In a world dominated by our schedules and our own self-concern, it was heroic. And I don’t use that word lightly, for not all heroes have capes. And they don’t all wear uniforms. Sometimes, the heroes we need come dressed simply in the attire of the ordinary: ordinary folks doing extraordinary things for others. And that’s the key: for others. That’s what makes a hero – extraordinary selflessness.

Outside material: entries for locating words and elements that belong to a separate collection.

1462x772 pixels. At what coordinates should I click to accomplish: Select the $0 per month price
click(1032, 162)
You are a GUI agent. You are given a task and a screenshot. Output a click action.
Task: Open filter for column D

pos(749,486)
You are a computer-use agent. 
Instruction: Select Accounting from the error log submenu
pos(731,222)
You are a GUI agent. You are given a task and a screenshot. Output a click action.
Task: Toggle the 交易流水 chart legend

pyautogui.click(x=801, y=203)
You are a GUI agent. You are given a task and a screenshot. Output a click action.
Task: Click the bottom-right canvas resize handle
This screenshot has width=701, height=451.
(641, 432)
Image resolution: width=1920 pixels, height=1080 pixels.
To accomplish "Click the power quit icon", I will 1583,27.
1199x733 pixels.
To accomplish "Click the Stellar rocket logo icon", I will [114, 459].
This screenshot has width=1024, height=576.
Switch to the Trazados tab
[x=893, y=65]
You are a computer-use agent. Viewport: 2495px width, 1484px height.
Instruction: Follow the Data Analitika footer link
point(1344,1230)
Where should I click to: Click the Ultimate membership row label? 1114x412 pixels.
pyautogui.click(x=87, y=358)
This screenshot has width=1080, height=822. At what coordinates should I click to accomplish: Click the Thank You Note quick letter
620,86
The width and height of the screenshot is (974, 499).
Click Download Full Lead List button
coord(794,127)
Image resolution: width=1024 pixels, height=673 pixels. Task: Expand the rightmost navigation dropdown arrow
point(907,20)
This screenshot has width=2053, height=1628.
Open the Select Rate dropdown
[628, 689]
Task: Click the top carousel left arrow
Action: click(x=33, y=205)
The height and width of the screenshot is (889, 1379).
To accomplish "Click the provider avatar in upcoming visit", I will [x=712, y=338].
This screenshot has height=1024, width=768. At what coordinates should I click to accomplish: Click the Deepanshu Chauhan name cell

So, it is heroic: anytime we will set aside our agendas and plans for another, anytime we’ll give and serve and sacrifice – following the example of our Lord. But that requires deep, internal change. It demands that we abandon our “too-weak, halfhearted desires” that center on our own lives – our time, our money, our priorities, our families, our health, our safety, our convenience, our “mud pies” – to discover the fulfillment we only find in helping and serving and loving one another.

It’s faithful selflessness. Faith-filled selflessness. Heroic selflessness. It is the very call of Christ that thrusts us beyond ourselves, to love something other than our own wants, to pursue something other than our own needs; to love in a higher and truer and purer way: realizing that we need one another, realizing that we are a part of one another inasmuch as Christ is a part of us. It’s a life spent one day at a time, a life spent one moment at a time, trying to outdo one another in gentleness and goodness and compassion; it’s a life of loving in a way that’s blameless and fearless – loving how our Lord loves: with understanding and patience and gratitude and forgiveness. It’s a life wholly (and holy) displeased with our ordinary, “me-first” attitudes that finds itself by losing itself in the way of Jesus Christ.